[Data records]
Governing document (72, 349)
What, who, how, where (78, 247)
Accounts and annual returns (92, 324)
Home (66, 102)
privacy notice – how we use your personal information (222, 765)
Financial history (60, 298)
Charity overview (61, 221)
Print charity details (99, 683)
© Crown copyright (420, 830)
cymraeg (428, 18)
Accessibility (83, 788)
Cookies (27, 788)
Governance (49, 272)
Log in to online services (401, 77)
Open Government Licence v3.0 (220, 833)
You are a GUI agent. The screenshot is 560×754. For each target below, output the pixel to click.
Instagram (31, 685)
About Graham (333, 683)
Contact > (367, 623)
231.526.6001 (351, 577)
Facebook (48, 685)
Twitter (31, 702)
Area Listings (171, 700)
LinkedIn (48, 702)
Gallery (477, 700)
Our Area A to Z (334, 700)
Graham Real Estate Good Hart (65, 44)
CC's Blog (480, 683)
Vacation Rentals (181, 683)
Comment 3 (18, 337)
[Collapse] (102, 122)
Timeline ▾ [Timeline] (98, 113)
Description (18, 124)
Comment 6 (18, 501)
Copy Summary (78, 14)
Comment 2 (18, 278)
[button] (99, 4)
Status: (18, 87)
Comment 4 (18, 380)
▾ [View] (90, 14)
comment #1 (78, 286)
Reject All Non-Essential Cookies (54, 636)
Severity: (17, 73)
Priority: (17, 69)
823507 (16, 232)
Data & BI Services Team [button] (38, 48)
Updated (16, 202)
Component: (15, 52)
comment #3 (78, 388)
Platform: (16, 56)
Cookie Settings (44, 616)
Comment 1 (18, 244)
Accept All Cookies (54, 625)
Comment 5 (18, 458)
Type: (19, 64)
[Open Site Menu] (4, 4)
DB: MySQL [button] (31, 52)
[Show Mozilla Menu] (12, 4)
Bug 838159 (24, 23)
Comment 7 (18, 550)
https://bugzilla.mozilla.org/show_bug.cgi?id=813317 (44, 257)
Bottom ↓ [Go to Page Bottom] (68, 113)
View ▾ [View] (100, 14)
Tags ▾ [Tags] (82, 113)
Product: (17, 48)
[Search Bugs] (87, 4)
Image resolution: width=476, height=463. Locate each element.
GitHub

▶ **PROBLEM REQUIREMENTS**
Put every line of the listing above into a Markdown table with the columns Row and Line, numbering the rows in order and leaving out blank lines.

▶ **THE COMPLETED TASK**
| Row | Line |
|---|---|
| 1 | Governing document (72, 349) |
| 2 | What, who, how, where (78, 247) |
| 3 | Accounts and annual returns (92, 324) |
| 4 | Home (66, 102) |
| 5 | privacy notice – how we use your personal information (222, 765) |
| 6 | Financial history (60, 298) |
| 7 | Charity overview (61, 221) |
| 8 | Print charity details (99, 683) |
| 9 | © Crown copyright (420, 830) |
| 10 | cymraeg (428, 18) |
| 11 | Accessibility (83, 788) |
| 12 | Cookies (27, 788) |
| 13 | Governance (49, 272) |
| 14 | Log in to online services (401, 77) |
| 15 | Open Government Licence v3.0 (220, 833) |
| 16 | You are a GUI agent. The screenshot is 560×754. For each target below, output the pixel to click. |
| 17 | Instagram (31, 685) |
| 18 | About Graham (333, 683) |
| 19 | Contact > (367, 623) |
| 20 | 231.526.6001 (351, 577) |
| 21 | Facebook (48, 685) |
| 22 | Twitter (31, 702) |
| 23 | Area Listings (171, 700) |
| 24 | LinkedIn (48, 702) |
| 25 | Gallery (477, 700) |
| 26 | Our Area A to Z (334, 700) |
| 27 | Graham Real Estate Good Hart (65, 44) |
| 28 | CC's Blog (480, 683) |
| 29 | Vacation Rentals (181, 683) |
| 30 | Comment 3 (18, 337) |
| 31 | [Collapse] (102, 122) |
| 32 | Timeline ▾ [Timeline] (98, 113) |
| 33 | Description (18, 124) |
| 34 | Comment 6 (18, 501) |
| 35 | Copy Summary (78, 14) |
| 36 | Comment 2 (18, 278) |
| 37 | [button] (99, 4) |
| 38 | Status: (18, 87) |
| 39 | Comment 4 (18, 380) |
| 40 | ▾ [View] (90, 14) |
| 41 | comment #1 (78, 286) |
| 42 | Reject All Non-Essential Cookies (54, 636) |
| 43 | Severity: (17, 73) |
| 44 | Priority: (17, 69) |
| 45 | 823507 (16, 232) |
| 46 | Data & BI Services Team [button] (38, 48) |
| 47 | Updated (16, 202) |
| 48 | Component: (15, 52) |
| 49 | comment #3 (78, 388) |
| 50 | Platform: (16, 56) |
| 51 | Cookie Settings (44, 616) |
| 52 | Comment 1 (18, 244) |
| 53 | Accept All Cookies (54, 625) |
| 54 | Comment 5 (18, 458) |
| 55 | Type: (19, 64) |
| 56 | [Open Site Menu] (4, 4) |
| 57 | DB: MySQL [button] (31, 52) |
| 58 | [Show Mozilla Menu] (12, 4) |
| 59 | Bug 838159 (24, 23) |
| 60 | Comment 7 (18, 550) |
| 61 | https://bugzilla.mozilla.org/show_bug.cgi?id=813317 (44, 257) |
| 62 | Bottom ↓ [Go to Page Bottom] (68, 113) |
| 63 | View ▾ [View] (100, 14) |
| 64 | Tags ▾ [Tags] (82, 113) |
| 65 | Product: (17, 48) |
| 66 | [Search Bugs] (87, 4) |
| 67 | Image resolution: width=476, height=463. Locate each element. |
| 68 | GitHub |